OFWs with employment contracts and work visas issued after January 15 was to be covered by the new guidelines prior to its cancellation.

Migrant group scores POEA's lack of consultation on MC4

A regional migrant organization scored the government for having pushed through with the implementation of a controversial circular which tightened rules on direct hiring without holding consultations either from migrant labor groups or overseas Filipino workers (OFWs) themselves.

In a letter to Labor Secretary Arturo Brion, Center for Migrant Advocacy Executive Director Ellene Sana expressed her group’s concern and of CMA’s co-members in the Philippine Migrants Rights Watch that the problem of non-consultation was not theirs but that of the land-based representative of the Philippine Overseas Employment Administration (POEA).

This land-based representative on the POEA governing board has since been identified as former OFW Sectoral Representative Isidro Aligada.

"CMA, together with some of our colleagues from Philippine Migrants Rights Watch and the trade unions who were present in the Friday consultation (with Brion), did not know of any consultation conducted in this regard," the letter stated to the secretary of the Department of Labor and Employment (DOLE).

Sana said there should have been a fall-back in the form of the CCOFW (consultative council on overseas Filipino workers) which could have been called for the purpose of consultation.

After all, she told abs-cbnNEWS.com, "the CCOFW is our regular forum with the DOLE and the POEA."

Nevertheless, Sana said "we still believe that the DOLE-POEA could have initiated a series of consultations on MC4 (Memorandum Circular No.4) considering the implication of the policies to the OFWs."

"We demand this much from you because we consider ourselves your partner as affirmed by RA 8042 Section 2 h. which states that NGOs are partners of the State in the protection of OFWs and in the promotion of their welfare, the State shall cooperate with them in a spirit of trust and mutual respect."
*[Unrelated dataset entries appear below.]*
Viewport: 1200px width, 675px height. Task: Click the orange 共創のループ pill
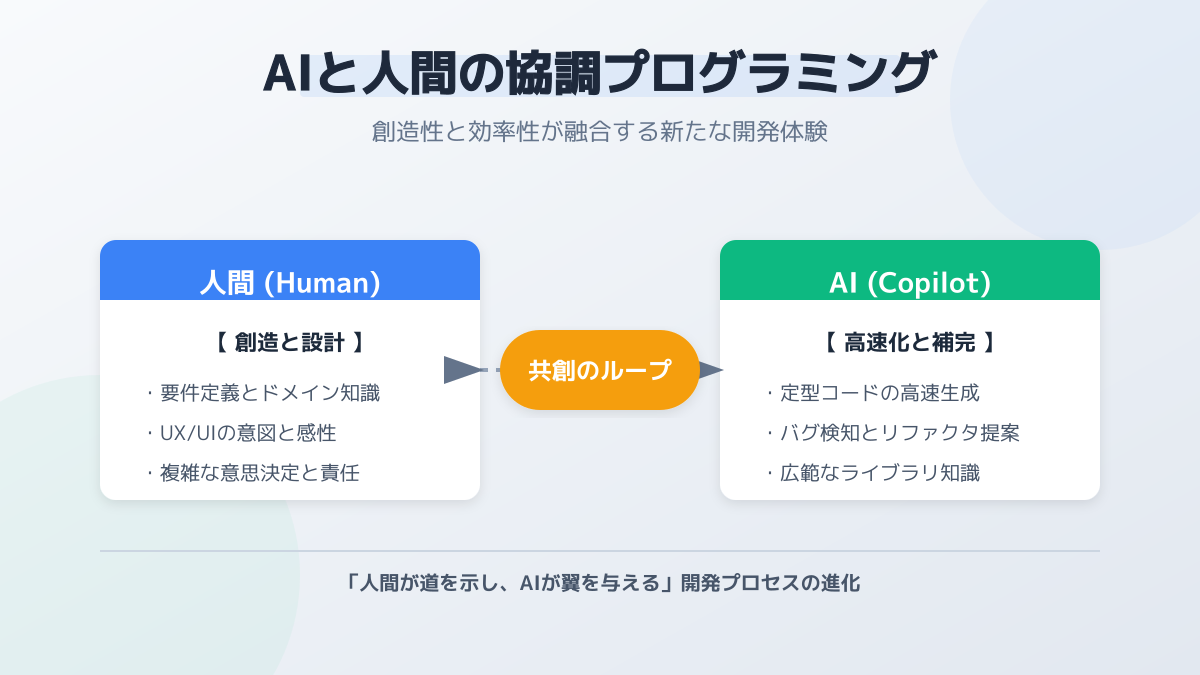point(600,370)
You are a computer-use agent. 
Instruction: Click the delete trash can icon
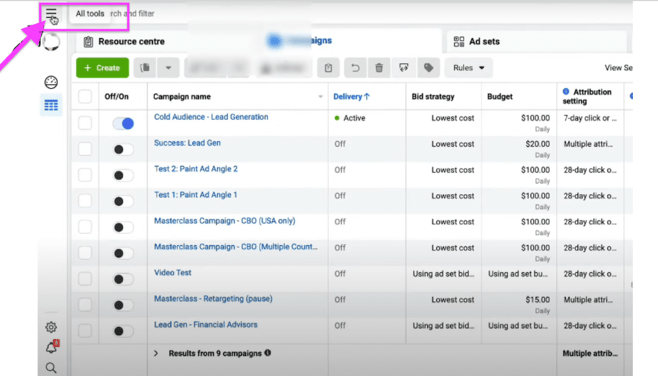(379, 68)
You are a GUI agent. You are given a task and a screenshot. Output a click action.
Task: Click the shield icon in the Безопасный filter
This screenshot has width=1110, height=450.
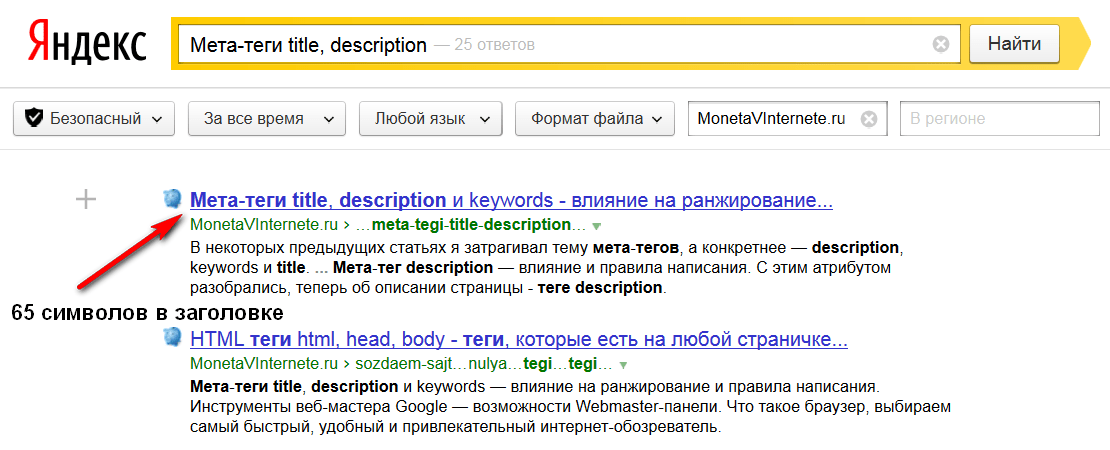[x=34, y=119]
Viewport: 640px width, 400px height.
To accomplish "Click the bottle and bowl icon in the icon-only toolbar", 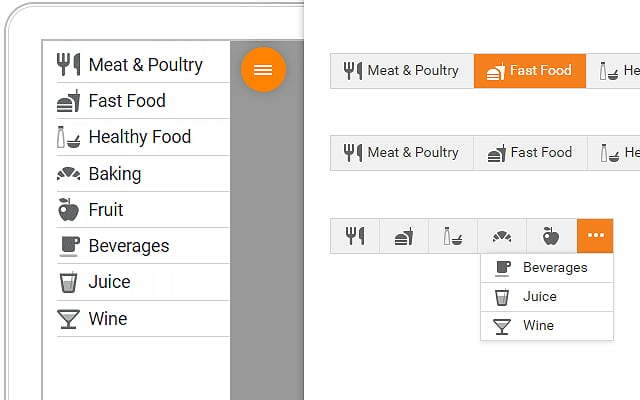I will pyautogui.click(x=453, y=236).
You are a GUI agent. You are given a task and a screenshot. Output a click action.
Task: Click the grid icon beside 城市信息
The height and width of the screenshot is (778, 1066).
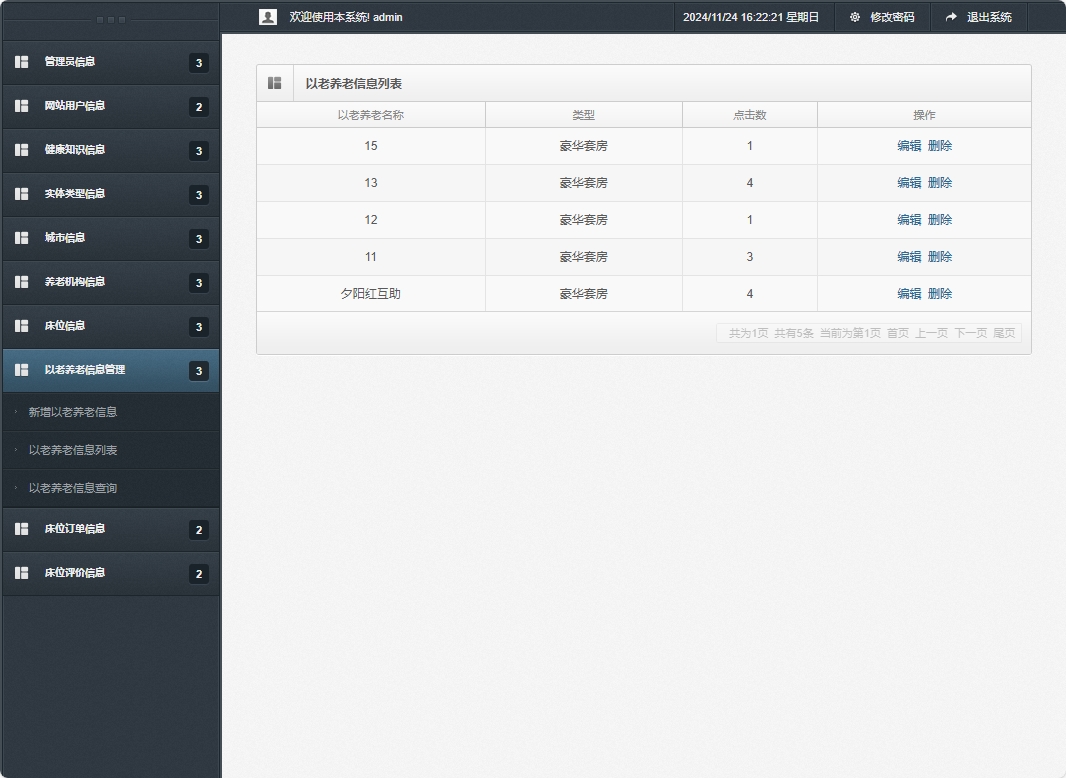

Sana reminded Brion that "OFWs are not merely docile subjects and recipients of government policies and programs. Part of their empowerment, of being able to stand up for their rights and be protected is to be visible, counted, consulted and be part of the governance structures of our government. "

Reached for comment, Aligada told abs-cbnNEWS.com he has plans of calling for consultations since MC4 is just a re-implementation of a former order issued by a former labor secretary.

"Mas masipag lang itong si Brion (Brion is just more hardworking than his predecessors)," Aligada said.

He said he will definitely get input on how to amend MC4 to make it palatable both to the migrant groups.

CMA and other migration related groups earlier met with POEA Deputy Administrator for Employment and Welfare Viveca Catalig who explained that the bond to be required of employers of directly hired OFWs would be like an insurance package whose premium would actually only be $50 plus per contract.

Catalig reportedly said "clear existing policies on migrant worker protection" would supersede the circular. Sana explained OFWs in countries like Singapore would be exempted because a standard employment contract there already contained provisions for insurance for possible repatriation and non-payment salaries.

"For destination countries/ territories where the social and labor laws to protect migrant workers are in place and reflected in the work contracts, MC4 guidelines may then not be necessary anymore," Sana said.